# Wifi au camping



## Kuzclolo (18 Juillet 2013)

Bonjour,

D'ici quelques jours, je part en vacances. Le camping où je vais dispose du Wifi payant (Osmozis). Le problème est que l'accès est lié à la machine avec laquelle vous avez payé votre connexion. Moi qui emmène mon MBP et mon iPhone (mon ami a aussi son IPhone) et ma liseuse (pour le journal), je ne peux bénéficier que du Wifi sur le MAC. pour les IPhone et le reste, j'ai droit à une page vous êtes déjà connecté avec un autre appareil (même si le Mac est éteint).

Ma question, existe-t-il un routeur (ou une autre solution) qui permettrait de se connecter au wifi payant et de le redistribuer vers le mac et les iPhone? 

Si je ne suis pas clair, n'hésitez pas à me demander.

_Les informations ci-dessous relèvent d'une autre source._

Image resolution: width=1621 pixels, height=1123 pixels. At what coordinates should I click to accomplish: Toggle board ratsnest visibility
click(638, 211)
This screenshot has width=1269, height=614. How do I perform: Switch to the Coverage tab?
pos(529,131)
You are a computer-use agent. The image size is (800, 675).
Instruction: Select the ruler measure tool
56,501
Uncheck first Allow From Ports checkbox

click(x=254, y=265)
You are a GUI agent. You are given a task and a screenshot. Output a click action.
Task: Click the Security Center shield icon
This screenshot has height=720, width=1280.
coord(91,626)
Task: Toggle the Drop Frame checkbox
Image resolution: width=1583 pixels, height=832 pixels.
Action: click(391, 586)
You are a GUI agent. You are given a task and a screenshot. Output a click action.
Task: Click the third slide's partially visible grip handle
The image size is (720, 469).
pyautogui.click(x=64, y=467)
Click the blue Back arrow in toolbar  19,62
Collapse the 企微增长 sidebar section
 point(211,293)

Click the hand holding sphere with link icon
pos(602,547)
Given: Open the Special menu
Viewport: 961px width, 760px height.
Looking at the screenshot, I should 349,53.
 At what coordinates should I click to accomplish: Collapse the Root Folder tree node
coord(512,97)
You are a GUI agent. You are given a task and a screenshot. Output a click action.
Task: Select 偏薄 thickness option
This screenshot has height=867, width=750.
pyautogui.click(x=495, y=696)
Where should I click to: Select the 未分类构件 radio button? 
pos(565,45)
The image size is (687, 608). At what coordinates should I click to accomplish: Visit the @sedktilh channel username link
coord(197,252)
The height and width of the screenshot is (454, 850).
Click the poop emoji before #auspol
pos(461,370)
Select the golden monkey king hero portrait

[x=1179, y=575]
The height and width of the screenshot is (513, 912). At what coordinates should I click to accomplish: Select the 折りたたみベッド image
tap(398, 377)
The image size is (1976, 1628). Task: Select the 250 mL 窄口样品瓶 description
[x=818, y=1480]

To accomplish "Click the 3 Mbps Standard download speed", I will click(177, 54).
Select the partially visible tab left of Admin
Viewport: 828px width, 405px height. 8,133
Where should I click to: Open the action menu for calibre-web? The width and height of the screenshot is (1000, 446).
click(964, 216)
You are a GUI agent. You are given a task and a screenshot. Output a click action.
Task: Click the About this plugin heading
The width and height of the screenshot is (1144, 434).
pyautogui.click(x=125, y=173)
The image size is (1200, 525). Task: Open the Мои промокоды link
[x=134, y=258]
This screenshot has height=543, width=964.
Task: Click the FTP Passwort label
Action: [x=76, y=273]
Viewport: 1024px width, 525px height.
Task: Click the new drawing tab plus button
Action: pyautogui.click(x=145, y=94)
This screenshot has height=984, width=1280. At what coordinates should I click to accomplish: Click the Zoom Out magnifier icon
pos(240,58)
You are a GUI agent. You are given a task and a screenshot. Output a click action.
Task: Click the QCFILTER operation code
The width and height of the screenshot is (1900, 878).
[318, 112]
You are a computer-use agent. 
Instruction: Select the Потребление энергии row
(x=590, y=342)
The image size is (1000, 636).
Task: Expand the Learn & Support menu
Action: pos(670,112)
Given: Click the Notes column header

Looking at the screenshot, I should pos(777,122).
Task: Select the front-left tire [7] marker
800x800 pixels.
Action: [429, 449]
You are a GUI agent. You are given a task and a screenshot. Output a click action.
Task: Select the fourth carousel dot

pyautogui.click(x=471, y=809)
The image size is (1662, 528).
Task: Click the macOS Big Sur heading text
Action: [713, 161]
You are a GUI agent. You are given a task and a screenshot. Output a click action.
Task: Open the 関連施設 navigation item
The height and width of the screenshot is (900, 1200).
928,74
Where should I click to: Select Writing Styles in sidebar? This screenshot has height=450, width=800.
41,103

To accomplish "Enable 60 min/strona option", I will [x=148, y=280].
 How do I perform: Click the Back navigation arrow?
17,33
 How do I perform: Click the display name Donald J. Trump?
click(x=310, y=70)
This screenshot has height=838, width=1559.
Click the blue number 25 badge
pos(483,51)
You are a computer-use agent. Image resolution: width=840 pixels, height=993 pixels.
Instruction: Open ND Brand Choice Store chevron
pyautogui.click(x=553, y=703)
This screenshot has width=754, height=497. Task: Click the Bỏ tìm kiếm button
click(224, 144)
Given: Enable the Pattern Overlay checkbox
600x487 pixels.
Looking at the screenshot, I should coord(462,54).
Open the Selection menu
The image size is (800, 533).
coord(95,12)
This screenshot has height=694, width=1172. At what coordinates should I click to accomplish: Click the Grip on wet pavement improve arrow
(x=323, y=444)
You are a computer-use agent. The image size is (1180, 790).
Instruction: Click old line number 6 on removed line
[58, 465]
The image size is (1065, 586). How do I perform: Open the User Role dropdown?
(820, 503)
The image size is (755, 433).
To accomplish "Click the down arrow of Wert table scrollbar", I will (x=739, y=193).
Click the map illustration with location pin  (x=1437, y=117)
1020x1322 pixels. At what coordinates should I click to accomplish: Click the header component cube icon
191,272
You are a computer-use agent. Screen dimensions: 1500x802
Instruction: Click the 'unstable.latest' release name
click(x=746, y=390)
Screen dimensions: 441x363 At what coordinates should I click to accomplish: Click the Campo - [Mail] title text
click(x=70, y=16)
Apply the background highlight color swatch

Merci d'avance à ceux et celles qui prendront le temps de m'aider


----------



## wip (18 Juillet 2013)

Kuzclolo a dit:


> Bonjour,
> 
> D'ici quelques jours, je part en vacances. Le camping où je vais dispose du Wifi payant (Osmozis). Le problème est que l'accès est lié à la machine avec laquelle vous avez payé votre connexion. Moi qui emmène mon MBP et mon iPhone (mon ami a aussi son IPhone) et ma liseuse (pour le journal), je ne peux bénéficier que du Wifi sur le MAC. pour les IPhone et le reste, j'ai droit à une page vous êtes déjà connecté avec un autre appareil (même si le Mac est éteint).
> 
> ...


 
Pour le routeur, je pense que n'importe lequel ferait l'affaire, mais je ne suis sur de rien 

Sinon, si tu t'enregistres avec ton iPhone, tu devrais pouvoir partager ta connection avec ton Mac. D'ailleur, je me demande si il n'y a pas la même possibilité depuis le Mac.


----------



## Sly54 (18 Juillet 2013)

wip a dit:


> Sinon, si tu t'enregistres avec ton iPhone, tu devrais pouvoir partager ta connection avec ton Mac. D'ailleur, je me demande si il n'y a pas la même possibilité depuis le Mac.


Absolument.

Depuis le Mac : Préférences système / Partage / cocher la case "Partage Internet"
Ne pas oublier de définir un mdp !


----------



## Kuzclolo (18 Juillet 2013)

et bien, voilà... Problème réglé! 

Merci à tous les Deux


----------



## fanougym (18 Juillet 2013)

Sauf qu'il me semble qu'il n'est pas possible de partager "depuis Wifi" - "vers Wifi" depuis le mac.

Sinon, qu'en est il du réseau 3G sur ton camping et de ton forfait téléphone en data ?


----------